*Dataset extract*.
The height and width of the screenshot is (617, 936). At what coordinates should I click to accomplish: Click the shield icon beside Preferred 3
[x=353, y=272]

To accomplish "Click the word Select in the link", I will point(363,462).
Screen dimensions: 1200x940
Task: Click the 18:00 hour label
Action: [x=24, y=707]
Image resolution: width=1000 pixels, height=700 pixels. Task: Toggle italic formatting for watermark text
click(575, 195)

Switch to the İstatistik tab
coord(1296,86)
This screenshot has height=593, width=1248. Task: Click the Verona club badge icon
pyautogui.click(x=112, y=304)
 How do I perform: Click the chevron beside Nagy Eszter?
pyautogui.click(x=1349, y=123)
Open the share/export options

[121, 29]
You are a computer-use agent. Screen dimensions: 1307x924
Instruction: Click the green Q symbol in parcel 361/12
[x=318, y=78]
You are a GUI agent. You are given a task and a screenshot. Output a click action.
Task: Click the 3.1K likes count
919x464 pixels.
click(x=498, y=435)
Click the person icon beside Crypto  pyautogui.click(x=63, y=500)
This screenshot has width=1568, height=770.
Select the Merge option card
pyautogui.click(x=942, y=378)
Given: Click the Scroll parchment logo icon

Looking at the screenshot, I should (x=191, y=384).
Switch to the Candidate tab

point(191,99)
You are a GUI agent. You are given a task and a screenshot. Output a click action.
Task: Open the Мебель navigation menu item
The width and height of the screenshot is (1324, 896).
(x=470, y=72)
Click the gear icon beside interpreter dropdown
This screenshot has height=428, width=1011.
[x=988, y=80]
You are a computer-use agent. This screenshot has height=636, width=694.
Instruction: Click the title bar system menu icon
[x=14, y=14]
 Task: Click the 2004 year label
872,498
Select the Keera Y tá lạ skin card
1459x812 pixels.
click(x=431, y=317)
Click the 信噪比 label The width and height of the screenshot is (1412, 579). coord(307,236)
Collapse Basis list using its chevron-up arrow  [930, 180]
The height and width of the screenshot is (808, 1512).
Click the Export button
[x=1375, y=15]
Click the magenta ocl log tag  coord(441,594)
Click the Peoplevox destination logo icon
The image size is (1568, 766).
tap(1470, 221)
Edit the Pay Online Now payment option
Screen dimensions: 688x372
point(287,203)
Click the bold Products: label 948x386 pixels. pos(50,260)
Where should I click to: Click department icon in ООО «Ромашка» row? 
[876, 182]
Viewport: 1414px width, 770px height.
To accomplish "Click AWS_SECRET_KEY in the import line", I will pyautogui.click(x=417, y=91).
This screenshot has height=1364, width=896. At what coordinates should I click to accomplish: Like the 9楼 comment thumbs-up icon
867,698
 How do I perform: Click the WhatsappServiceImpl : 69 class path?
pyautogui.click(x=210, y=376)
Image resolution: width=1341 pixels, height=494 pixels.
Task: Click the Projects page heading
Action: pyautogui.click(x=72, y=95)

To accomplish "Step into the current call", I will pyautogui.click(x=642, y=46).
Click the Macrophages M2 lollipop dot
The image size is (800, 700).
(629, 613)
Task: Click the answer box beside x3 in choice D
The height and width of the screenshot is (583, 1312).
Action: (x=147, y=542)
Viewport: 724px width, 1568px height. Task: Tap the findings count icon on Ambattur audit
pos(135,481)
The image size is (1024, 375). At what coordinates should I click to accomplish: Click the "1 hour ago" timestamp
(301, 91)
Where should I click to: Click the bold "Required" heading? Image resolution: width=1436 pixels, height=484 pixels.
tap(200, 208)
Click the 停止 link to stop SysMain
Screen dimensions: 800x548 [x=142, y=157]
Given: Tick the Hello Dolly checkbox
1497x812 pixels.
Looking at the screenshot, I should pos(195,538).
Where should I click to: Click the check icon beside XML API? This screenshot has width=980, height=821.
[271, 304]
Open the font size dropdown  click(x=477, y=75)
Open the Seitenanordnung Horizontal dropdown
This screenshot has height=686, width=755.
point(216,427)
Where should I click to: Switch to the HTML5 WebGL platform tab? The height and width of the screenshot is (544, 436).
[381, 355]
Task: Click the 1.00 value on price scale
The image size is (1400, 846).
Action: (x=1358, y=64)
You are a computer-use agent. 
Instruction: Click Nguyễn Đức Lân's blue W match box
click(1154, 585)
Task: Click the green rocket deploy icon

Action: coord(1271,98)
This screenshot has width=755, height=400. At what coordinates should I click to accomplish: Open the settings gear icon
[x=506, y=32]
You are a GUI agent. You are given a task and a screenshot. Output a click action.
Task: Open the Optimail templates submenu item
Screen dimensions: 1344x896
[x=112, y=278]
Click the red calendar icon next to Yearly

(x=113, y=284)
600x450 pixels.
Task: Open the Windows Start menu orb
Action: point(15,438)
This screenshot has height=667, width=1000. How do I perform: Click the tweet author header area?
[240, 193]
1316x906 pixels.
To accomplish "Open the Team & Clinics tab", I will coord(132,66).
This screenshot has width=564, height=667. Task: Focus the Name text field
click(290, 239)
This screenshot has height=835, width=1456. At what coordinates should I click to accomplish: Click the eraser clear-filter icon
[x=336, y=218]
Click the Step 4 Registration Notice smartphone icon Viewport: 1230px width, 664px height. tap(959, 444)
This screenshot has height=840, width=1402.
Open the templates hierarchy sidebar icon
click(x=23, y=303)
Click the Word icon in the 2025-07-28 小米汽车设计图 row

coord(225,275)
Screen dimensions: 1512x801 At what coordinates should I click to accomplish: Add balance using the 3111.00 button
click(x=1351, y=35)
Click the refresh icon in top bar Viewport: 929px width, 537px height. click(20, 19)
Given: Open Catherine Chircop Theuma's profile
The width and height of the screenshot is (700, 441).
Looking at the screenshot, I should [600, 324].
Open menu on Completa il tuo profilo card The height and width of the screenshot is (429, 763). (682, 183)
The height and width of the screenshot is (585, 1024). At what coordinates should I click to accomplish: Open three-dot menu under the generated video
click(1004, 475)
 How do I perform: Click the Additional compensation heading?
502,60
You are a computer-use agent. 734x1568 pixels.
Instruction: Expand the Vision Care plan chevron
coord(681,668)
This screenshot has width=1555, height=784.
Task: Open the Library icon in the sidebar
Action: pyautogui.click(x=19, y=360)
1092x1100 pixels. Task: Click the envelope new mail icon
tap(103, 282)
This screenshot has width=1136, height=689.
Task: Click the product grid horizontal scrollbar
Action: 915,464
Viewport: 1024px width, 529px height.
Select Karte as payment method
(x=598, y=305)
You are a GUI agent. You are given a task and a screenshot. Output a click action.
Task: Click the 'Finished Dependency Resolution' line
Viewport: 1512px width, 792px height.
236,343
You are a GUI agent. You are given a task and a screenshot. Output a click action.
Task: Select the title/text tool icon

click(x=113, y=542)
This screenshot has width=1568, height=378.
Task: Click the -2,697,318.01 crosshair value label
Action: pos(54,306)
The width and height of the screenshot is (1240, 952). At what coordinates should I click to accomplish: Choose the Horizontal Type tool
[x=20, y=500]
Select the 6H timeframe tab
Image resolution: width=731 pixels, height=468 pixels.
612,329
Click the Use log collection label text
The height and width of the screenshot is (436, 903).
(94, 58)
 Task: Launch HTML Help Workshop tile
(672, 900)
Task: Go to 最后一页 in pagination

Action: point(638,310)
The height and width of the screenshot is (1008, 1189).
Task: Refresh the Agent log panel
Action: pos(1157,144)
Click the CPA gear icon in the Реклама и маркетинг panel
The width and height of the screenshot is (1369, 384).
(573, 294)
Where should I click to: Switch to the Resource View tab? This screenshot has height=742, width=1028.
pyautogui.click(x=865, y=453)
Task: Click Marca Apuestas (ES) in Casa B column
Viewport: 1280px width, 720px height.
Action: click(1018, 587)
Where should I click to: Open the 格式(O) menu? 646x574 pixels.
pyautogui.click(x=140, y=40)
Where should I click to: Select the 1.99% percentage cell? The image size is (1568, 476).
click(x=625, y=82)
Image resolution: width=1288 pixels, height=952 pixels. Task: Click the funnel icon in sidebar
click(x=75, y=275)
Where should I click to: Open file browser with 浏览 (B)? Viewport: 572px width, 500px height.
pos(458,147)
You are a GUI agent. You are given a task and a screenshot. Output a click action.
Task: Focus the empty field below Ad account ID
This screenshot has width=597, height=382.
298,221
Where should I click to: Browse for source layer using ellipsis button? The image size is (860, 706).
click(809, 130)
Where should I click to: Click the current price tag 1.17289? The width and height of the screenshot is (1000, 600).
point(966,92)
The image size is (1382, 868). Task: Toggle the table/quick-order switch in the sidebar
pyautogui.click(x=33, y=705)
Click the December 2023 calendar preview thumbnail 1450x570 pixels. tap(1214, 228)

*Do this*. Convert the entry lines above into a Markdown table with the columns Row and Content, beginning with the line containing "1316x906 pixels." and continuing through the line containing "coord(225,275)". Number each line and leave out blank ones.

*The output*.
| Row | Content |
|---|---|
| 1 | 1316x906 pixels. |
| 2 | To accomplish "Open the Team & Clinics tab", I will coord(132,66). |
| 3 | This screenshot has width=564, height=667. Task: Focus the Name text field |
| 4 | click(290, 239) |
| 5 | This screenshot has height=835, width=1456. At what coordinates should I click to accomplish: Click the eraser clear-filter icon |
| 6 | [x=336, y=218] |
| 7 | Click the Step 4 Registration Notice smartphone icon Viewport: 1230px width, 664px height. tap(959, 444) |
| 8 | This screenshot has height=840, width=1402. |
| 9 | Open the templates hierarchy sidebar icon |
| 10 | click(x=23, y=303) |
| 11 | Click the Word icon in the 2025-07-28 小米汽车设计图 row |
| 12 | coord(225,275) |